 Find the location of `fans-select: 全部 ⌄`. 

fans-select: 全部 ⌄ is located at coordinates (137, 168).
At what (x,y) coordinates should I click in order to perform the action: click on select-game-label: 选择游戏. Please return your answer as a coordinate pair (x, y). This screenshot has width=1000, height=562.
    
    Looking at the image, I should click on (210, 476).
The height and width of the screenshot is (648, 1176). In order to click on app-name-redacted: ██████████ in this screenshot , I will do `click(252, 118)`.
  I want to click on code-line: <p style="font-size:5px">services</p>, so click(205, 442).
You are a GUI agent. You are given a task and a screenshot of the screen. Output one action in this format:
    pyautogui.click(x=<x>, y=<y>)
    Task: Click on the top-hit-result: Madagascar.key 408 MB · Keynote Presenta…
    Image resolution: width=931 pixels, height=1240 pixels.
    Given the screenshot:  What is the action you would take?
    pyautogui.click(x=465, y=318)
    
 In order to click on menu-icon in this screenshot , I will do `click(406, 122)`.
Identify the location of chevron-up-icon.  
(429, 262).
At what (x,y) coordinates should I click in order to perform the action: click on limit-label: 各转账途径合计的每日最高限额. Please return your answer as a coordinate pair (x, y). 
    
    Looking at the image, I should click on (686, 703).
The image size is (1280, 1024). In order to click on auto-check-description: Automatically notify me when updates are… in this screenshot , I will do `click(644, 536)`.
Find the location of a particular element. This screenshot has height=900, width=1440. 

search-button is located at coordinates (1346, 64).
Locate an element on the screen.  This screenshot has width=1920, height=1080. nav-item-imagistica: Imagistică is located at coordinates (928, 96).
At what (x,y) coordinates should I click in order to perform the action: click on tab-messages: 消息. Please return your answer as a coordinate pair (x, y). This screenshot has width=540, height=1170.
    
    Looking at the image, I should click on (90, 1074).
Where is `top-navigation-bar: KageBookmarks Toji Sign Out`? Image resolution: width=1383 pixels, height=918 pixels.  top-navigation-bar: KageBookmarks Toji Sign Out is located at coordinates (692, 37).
* * * * * * * * *
#### WHAT YOU HAVE TO DO:
Give again, word for word, the rows above from the line with "has width=1000, height=562." to the line with "In order to click on menu-icon", including both of those lines.

#### EXERCISE RESPONSE:
At what (x,y) coordinates should I click in order to perform the action: click on select-game-label: 选择游戏. Please return your answer as a coordinate pair (x, y). This screenshot has width=1000, height=562.
    
    Looking at the image, I should click on (210, 476).
The height and width of the screenshot is (648, 1176). In order to click on app-name-redacted: ██████████ in this screenshot , I will do `click(252, 118)`.
  I want to click on code-line: <p style="font-size:5px">services</p>, so click(205, 442).
You are a GUI agent. You are given a task and a screenshot of the screen. Output one action in this format:
    pyautogui.click(x=<x>, y=<y>)
    Task: Click on the top-hit-result: Madagascar.key 408 MB · Keynote Presenta…
    Image resolution: width=931 pixels, height=1240 pixels.
    Given the screenshot:  What is the action you would take?
    pyautogui.click(x=465, y=318)
    
 In order to click on menu-icon in this screenshot , I will do `click(406, 122)`.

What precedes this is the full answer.